With more than a million words to choose from, suffice it to say that whatever you’re trying to say, English has exactly the word you’re looking for. That said, you may be wondering why you’ve never hefted a 15-pound English dictionary. One reason is that not all words make the dictionary cut, including a whole bunch of professional jargon, technical language and scientific terminology not typically uttered in the layman’s realm. Pseudopseudohypoparathyroidism, for example, is a real disorder, but not one that’s apt to come up in casual conversation. And, for better or worse, there are no rules for the English language addressing how long—or short—a chemical name should be, which is why the proper name of protein titin is 189,819 letters long and takes three and a half hours to spit out. It’s genuine English, though, sure enough.

The longest non-technical word in the English language is floccinaucinihilipilification. It means “describing something as having little value.” The Oxford English Dictionary is pleased to include this jawbreaker among its pages. Merriam-Webster is not, which may help explain why the latest edition of Oxford holds about 270,000 entries compared to Merriam-Webster’s 75,000. Both tomes, however, are more than adequate in support of normal English discourse. Something like 170,000 words comprise what scholars consider current-use English, and the average native English speaker easily gets by on a working vocabulary of between 20,000 and 35,000 words. Purely as a matter of interest, most children know 5,000 words by the age of four, 10,000 words by the age of eight, and the vocabularies of women tend to be about 10 percent bigger than those of men.

Snollygoster used to mean “an unprincipled politician.” Now it doesn’t mean anything, at least not officially, because it was recently erased from English dictionaries for the blameless sin of being rarely used. That’s saying something, because dictionary publishers don’t like taking things out. The majority of them hold to the professional philosophy that dictionaries aren’t in the business of policing the language, but of impartially and dispassionately enumerating it. Dictionary editors prefer slapping an “archaic” or “obsolete” tag on old or disused words and leaving them be, a prudent practice that makes about a quarter of the OED more historical than practical. Perhaps more importantly, dictionary stewards know only too well that the moment they strike an entry, a small and not-at-all-dispassionate mob of English language buffs will notice and burn them in effigy for high crimes against the Mother Tongue. And it’s tough not to agree with the dialect defenders when browsing even a small sample of the excellent elocution that’s been unceremoniously lopped from the lingo.

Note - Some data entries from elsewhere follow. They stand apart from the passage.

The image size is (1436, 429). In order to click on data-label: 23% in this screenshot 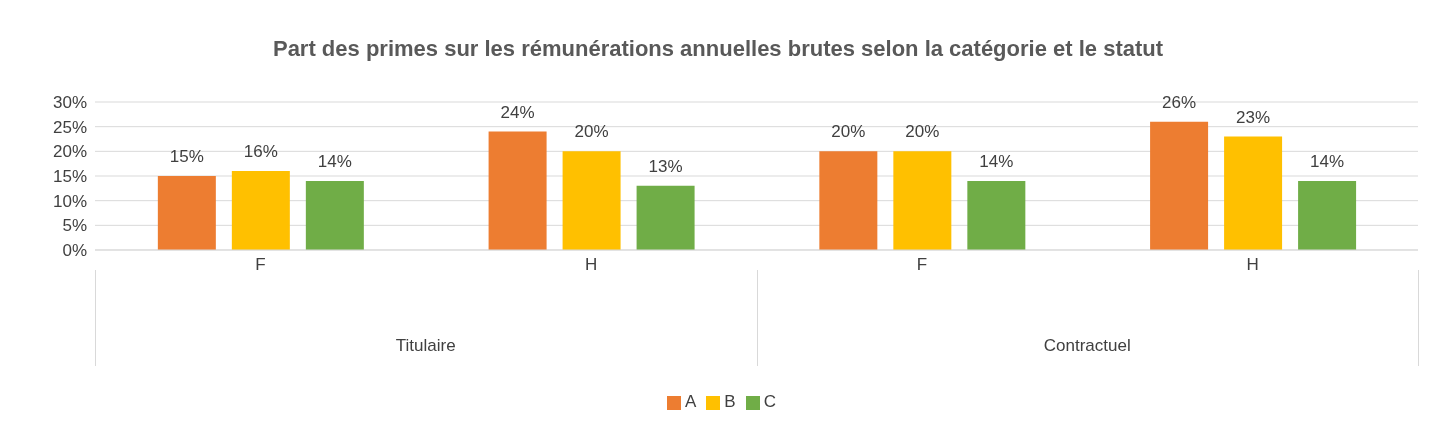, I will do `click(1254, 117)`.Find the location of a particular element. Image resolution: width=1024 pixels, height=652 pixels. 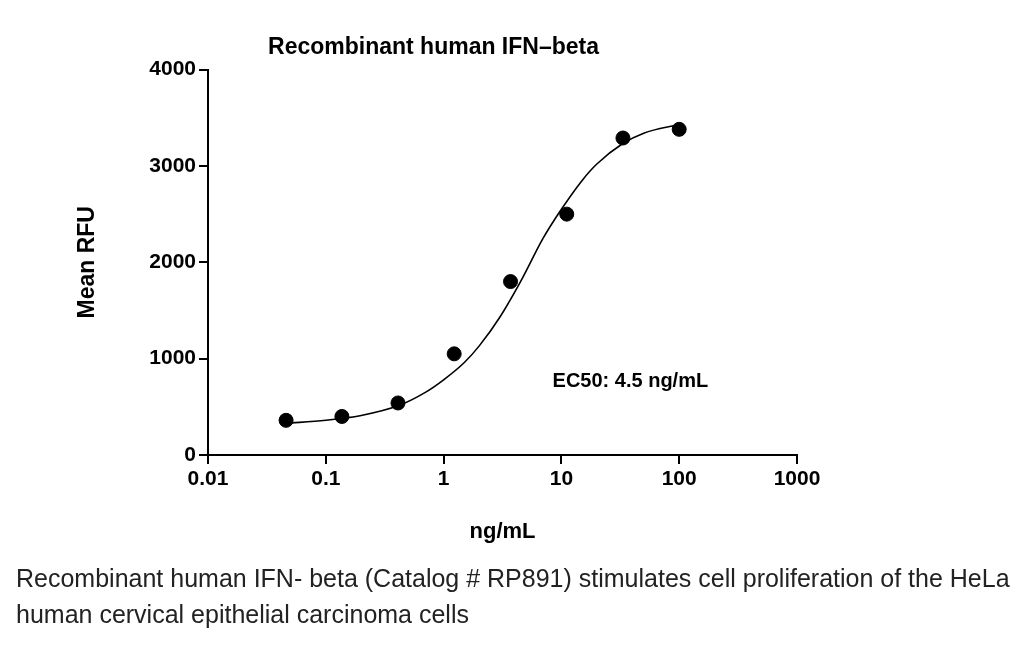

x-tick-label: 1000 is located at coordinates (797, 478).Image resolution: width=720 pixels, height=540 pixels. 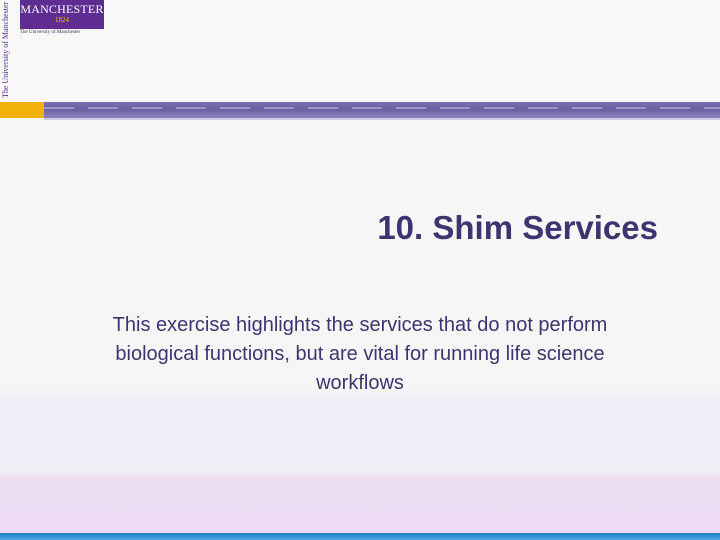 I want to click on university-logo: MANCHESTER 1824, so click(x=62, y=14).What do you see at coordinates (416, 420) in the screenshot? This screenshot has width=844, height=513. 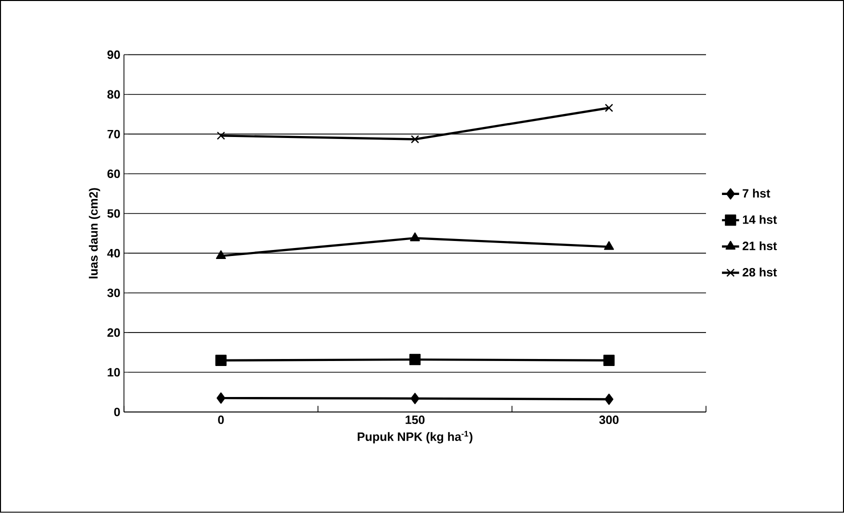 I see `x-tick-label: 150` at bounding box center [416, 420].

advesperate (v.): to approach evening.

backfriend (adj.): a secret enemy.

cellarhood (n.): the state of being a cellar.

cimicine (adj.): smelling like bugs.

constult (v.): to act stupidly together.

fard (v.): to paint the face with cosmetics.

felicificability (n.): capacity for happiness.

frutescent (adj.): like a shrub.

gound (n.): the matter collecting in the corners of the eyes.

Fine words all. Okay, cellarhood is a bit of a stretch, but we all do our share of constulting now and then, and we deserve an officially recognized word to describe it when we do. And snollygoster? By all rights it should be the most-used word in the English language.